Practical Applications of Artificial Intelligence and Machine Learning for Better Road Maintenance

Road conditions in the United States are in steady decline, a point emphasized by the “D” grade they received in 2021’s American Society of Civil Engineers (ASCE) Infrastructure Report Card. Issues such as aging infrastructure, inadequate funding, and increasing traffic demands are major contributors to road deterioration and key drivers of innovation in this space.

A number of factors influence how quickly and to what degree road maintenance can be improved. One of the greatest challenges facing road managers today is being able to easily identify which roads need repairs and where those roads are located.

Current methods of assessing roads, even when following a standardized system, leave much to be desired. Advancements in technology like artificial intelligence (AI), and more specifically machine learning (ML), present opportunities to resolve these challenges and improve road assessment methods.

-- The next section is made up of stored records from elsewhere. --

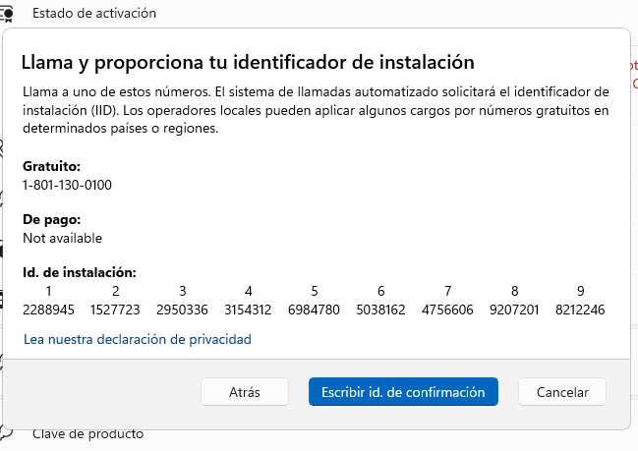Click the Estado de activación icon

tap(7, 14)
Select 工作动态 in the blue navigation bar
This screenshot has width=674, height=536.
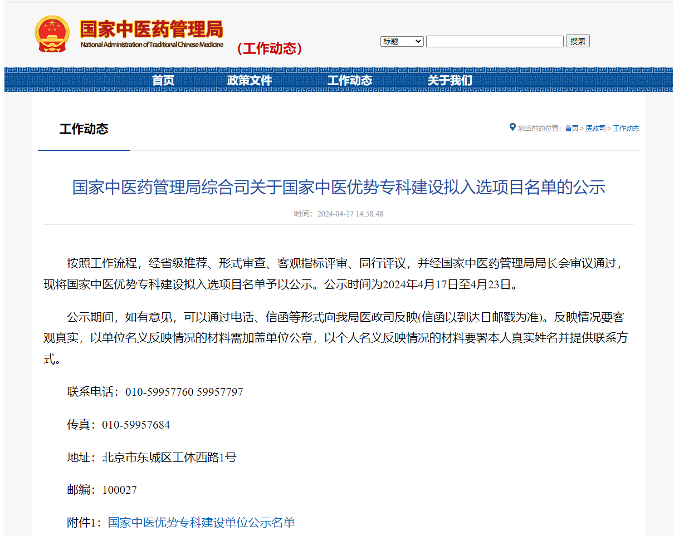click(349, 80)
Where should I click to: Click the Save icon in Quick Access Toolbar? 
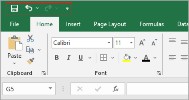14,8
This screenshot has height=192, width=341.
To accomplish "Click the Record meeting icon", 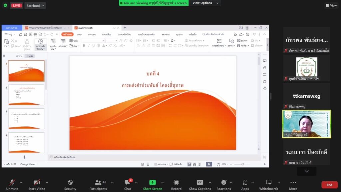I will 176,183.
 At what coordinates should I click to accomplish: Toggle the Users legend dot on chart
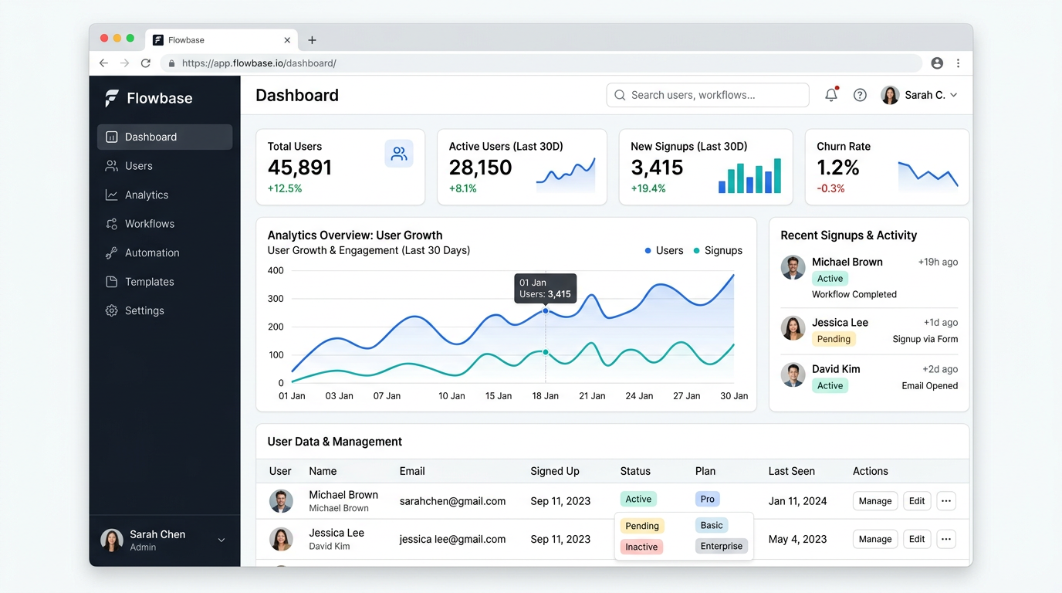(x=648, y=250)
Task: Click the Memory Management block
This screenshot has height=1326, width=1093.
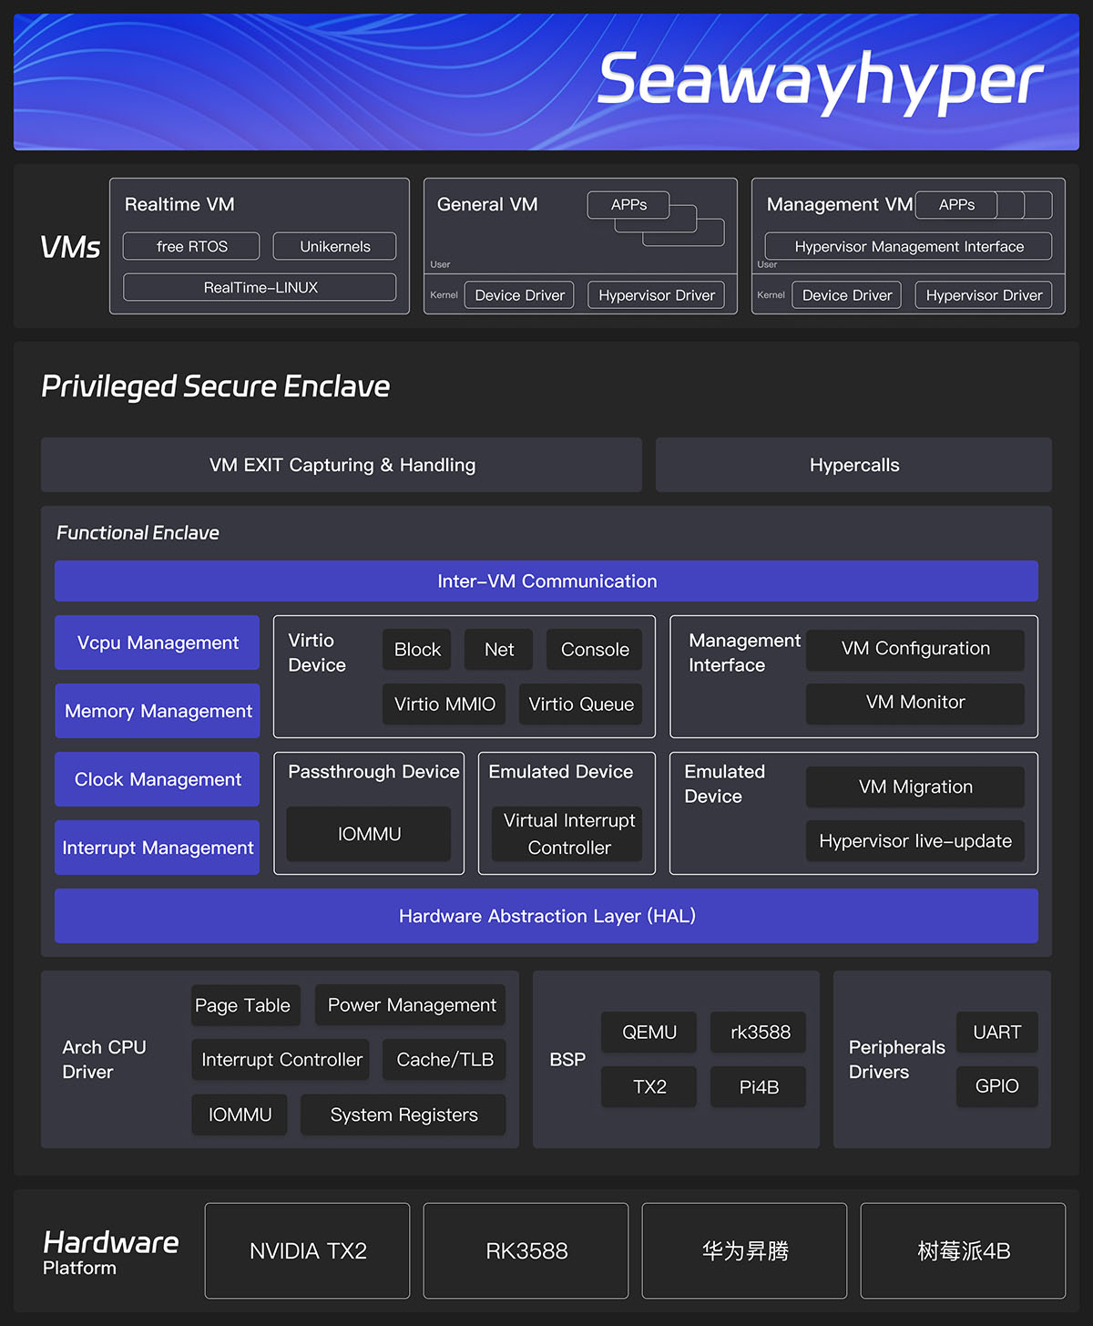Action: (x=157, y=711)
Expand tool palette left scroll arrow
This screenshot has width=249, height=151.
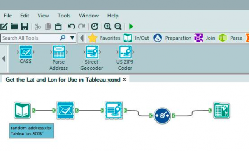click(4, 59)
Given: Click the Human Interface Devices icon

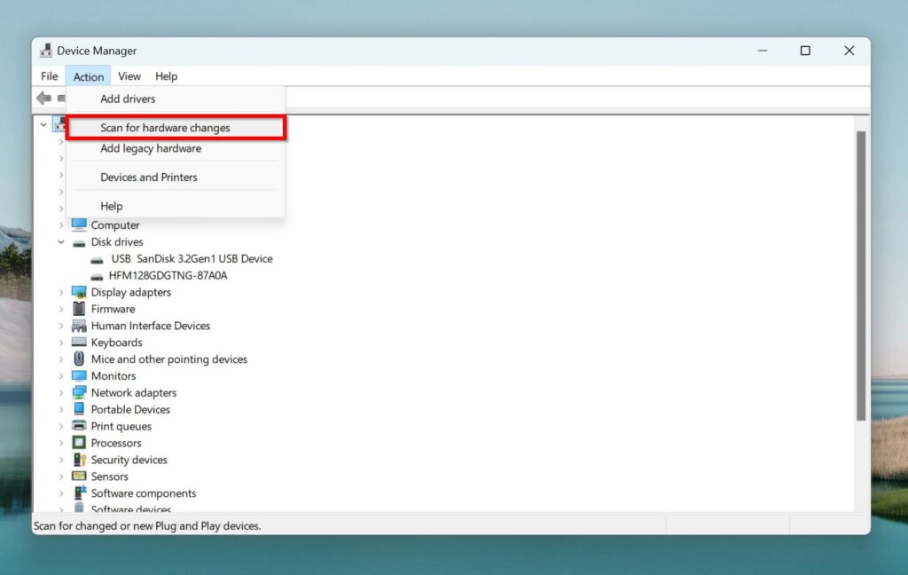Looking at the screenshot, I should coord(78,326).
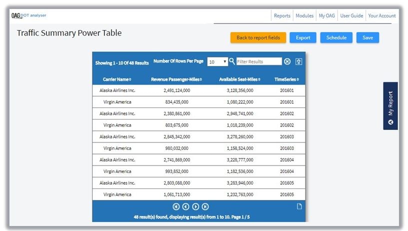Viewport: 408px width, 231px height.
Task: Sort by the Available Seat-Miles column
Action: coord(238,80)

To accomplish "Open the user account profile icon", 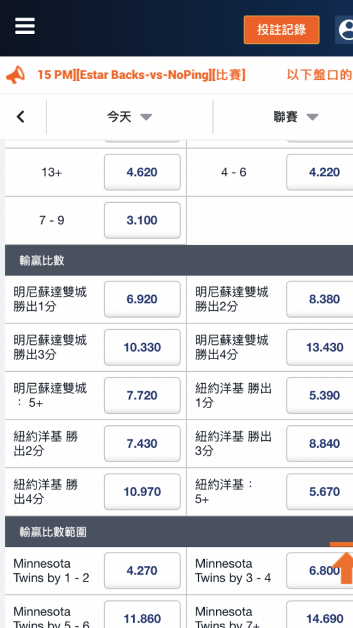I will [x=344, y=30].
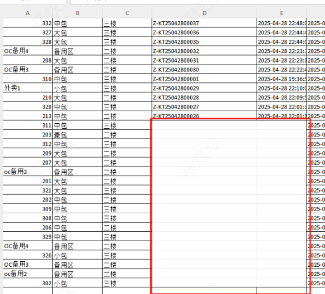Screen dimensions: 325x294
Task: Select cell Z-KT25042800029
Action: pos(204,88)
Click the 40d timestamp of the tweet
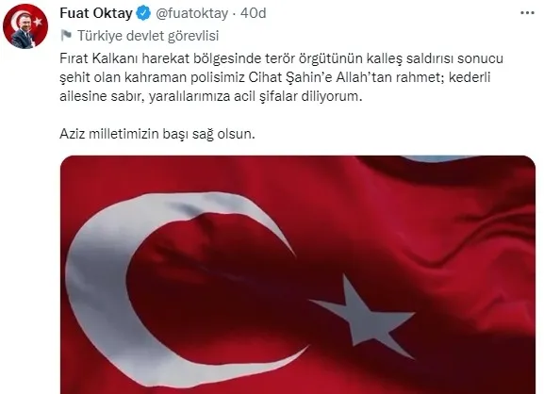This screenshot has height=394, width=544. tap(254, 13)
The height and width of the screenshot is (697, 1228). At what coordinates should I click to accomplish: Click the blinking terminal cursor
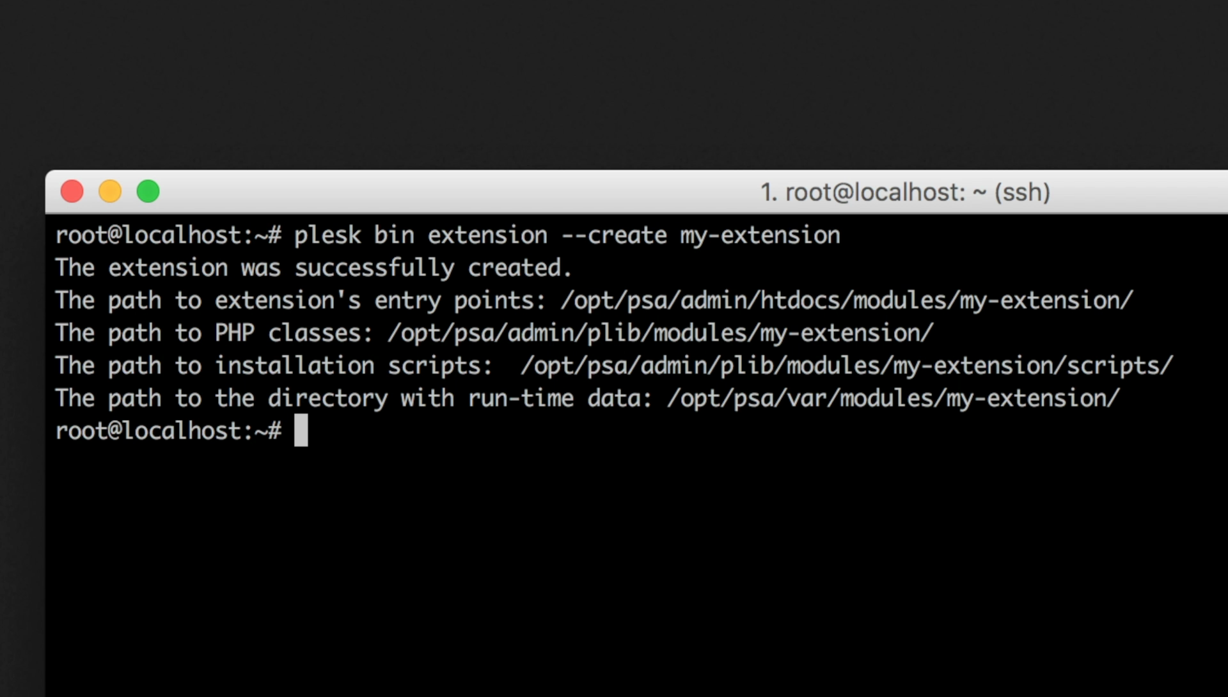click(301, 428)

Since being developed at Carnegie Mellon University in 2016, RoadBotics by Michelin- now Michelin Better Roads- has used proprietary ML algorithms to assess over 49,000 miles of road, earning a reputation as a leader in automated road assessments.

The Inadequacies of Current Road Assessment Methods

Several road assessment methods exist and range from manual approaches to advanced high-tech solutions, and in some cases, no method at all. However, each of these methods has its limitations and inadequacies.

Many communities rely on manual inspections. Assessing roads using this approach consists of having a public works director or civil engineer visually inspect all roads in their community. Even for communities with small networks, these inspections are time consuming, subject to the engineer’s judgment, and prone to human error.

Using a standardized method of inspection offers opportunity for improvement, but often trades accuracy for speed. For example, the Pavement Condition Index (PCI), an accepted standardized method, relies on sampling small portions of a road network to make decisions regarding the entire network. This speeds up the assessment process, but sampling a non-representative section of road leads to misinformed maintenance strategies and missed opportunities for impactful repairs. Pavement Surface Evaluation and Rating (PASER) is yet another standard that exists, but like all other manual inspection methods, takes time to perform and training to perform correctly.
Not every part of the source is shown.